During the western Renaissance the body passed from the clutches of the church into those of the state. While the Greek ideal of the cosmetic body-beautiful was revived in art, Erasmus and other philosophers wrote about the social control of the body. The flesh was now increasingly privatised, regulated by law and subjected to codes of etiquette and public mores.
Under the dictates of the Age of Reason, the body also became on object of science. Descartes and other scientist/philosophers developed a new scientific-materialistic attitude toward the flesh, separating it irrevocably from the mind. Descartes’ famous slogan “cogito ergo sum” or “I think therefore I am” reflects the prevailing attitude: that existence is not defined by material essence but by the inchoate intellectual essence of ‘thought’. From the 18th century onwards, western science has deemed the body to be mechanical and thoughtless; both nature and the body have become the subjects of scientific experiment. Governments, who have always conscripted bodies as cannon-fodder for warfare, started conscripting them as fodder for workhouses and factories from the early 19th century onwards. While the starving and coal-smeared Victorian poor where exposed to gruelling 18-hour workdays and appalling living conditions, gentlemen poked at naked ‘savages’ displayed in cages and wrote treatises about the superiority of upper-class refined ‘white’ bodies. When inoculation laws were passed and enforced in the late 19th century, nationalist-socialist agendas were being forcibly injected into the bloodstreams of millions.
From the modern period onwards, the concept of the body as machine was translated into the concept of society itself as a body and therefore as a machine. Urban environments mirror dominant attitudes about the body and modernist environments tend to reflect a disregard for human integrity and genus loci (the ‘life-force’ of the natural environment or ‘sense of place’). Even modern art has been reduced to wallowing in the plastic hassle of industrial malcontent, combining hedonism with brutal body-hatred. ‘Sick’ steel and concrete buildings and abstract conceptualisations have proclaimed the redundancy of feeling and the triumph of artifice. The modern body-social is junked-up on fast food, pills and alcohol. Inhuman council flats, sterile office blocks, and fascist strip malls hem it in on all sides.

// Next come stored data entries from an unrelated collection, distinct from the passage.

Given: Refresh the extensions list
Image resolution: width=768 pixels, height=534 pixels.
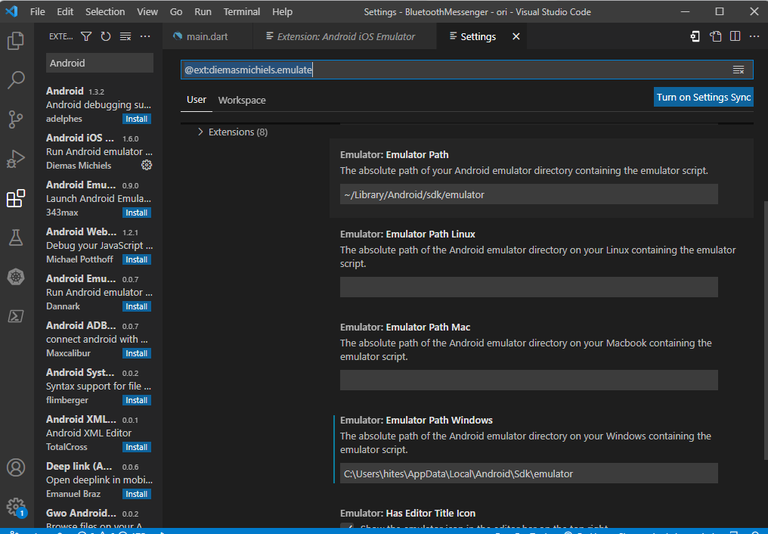Looking at the screenshot, I should pos(105,37).
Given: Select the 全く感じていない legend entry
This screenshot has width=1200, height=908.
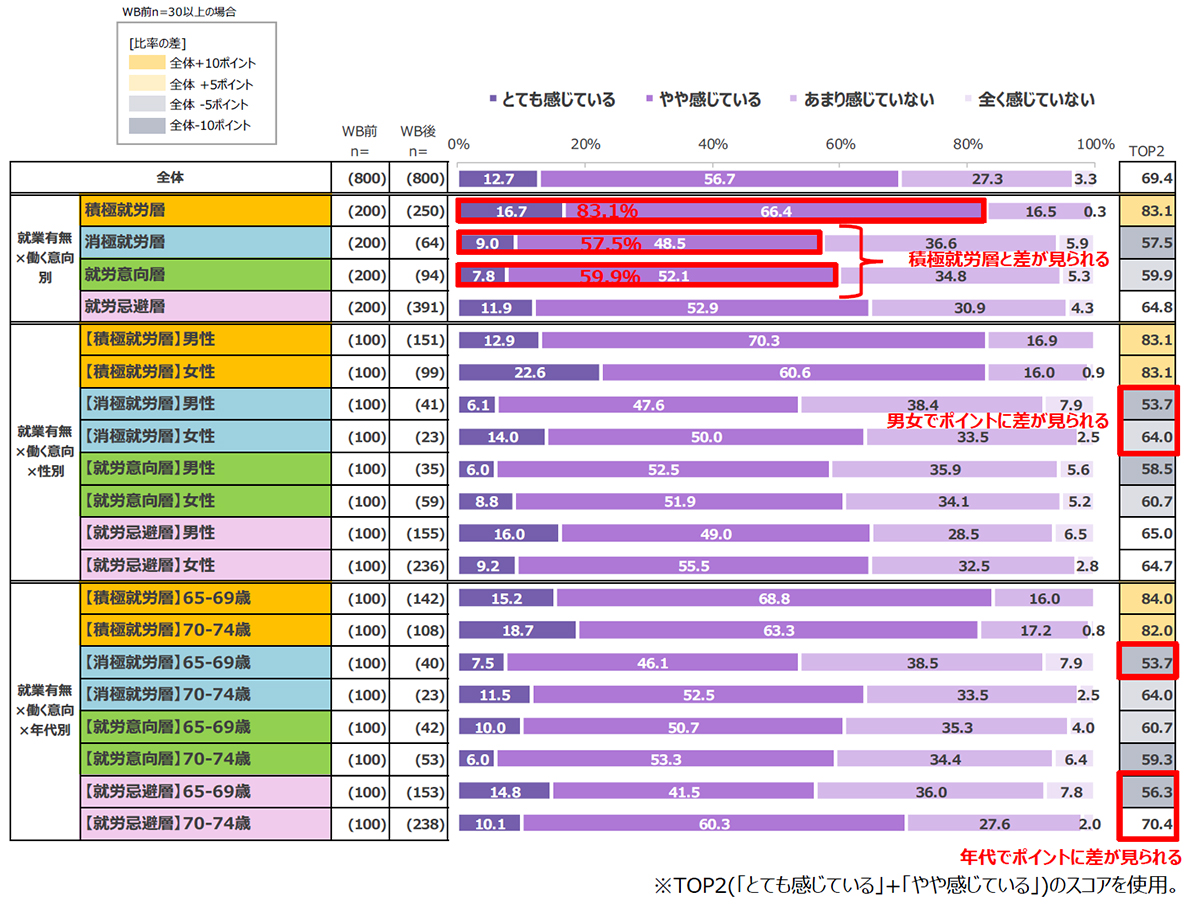Looking at the screenshot, I should tap(969, 100).
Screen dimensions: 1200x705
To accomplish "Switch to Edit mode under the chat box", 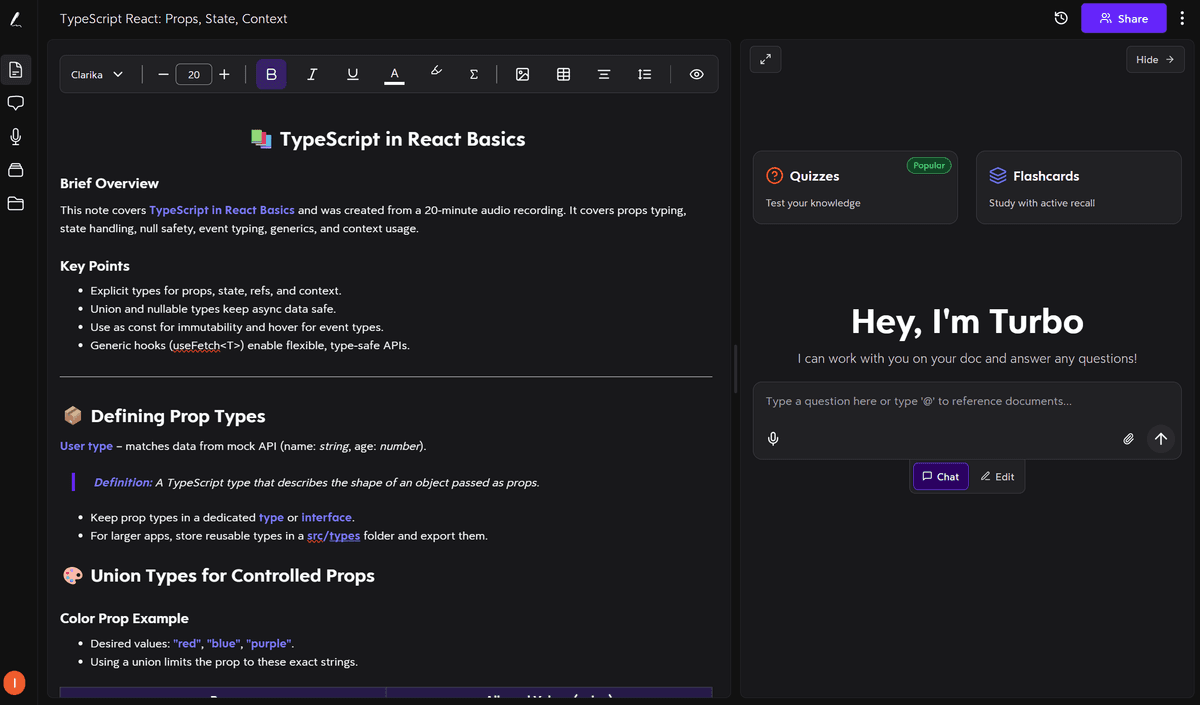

In today’s age of computers and plastic surgery, the body is increasingly viewed as something to be altered and transcended. The 21st century body is unstable, plastic and bionic – the host of AIDS, TV-game-shows and the potential site of microchip implants, pharmaceutical cocktails and corporate biotechnological agendas. Endless plastic surgery documentaries on MTV unmask the malleability of modern body and the increasing sense of urgency surrounding body politics. Artists, writers, scientists and engineers are increasingly rethinking and restructuring the body while Matrix trilogies and blockbusters reveal new social myths about the body’s destiny as the victim of industrial overproduction and nature’s destiny as something of the past.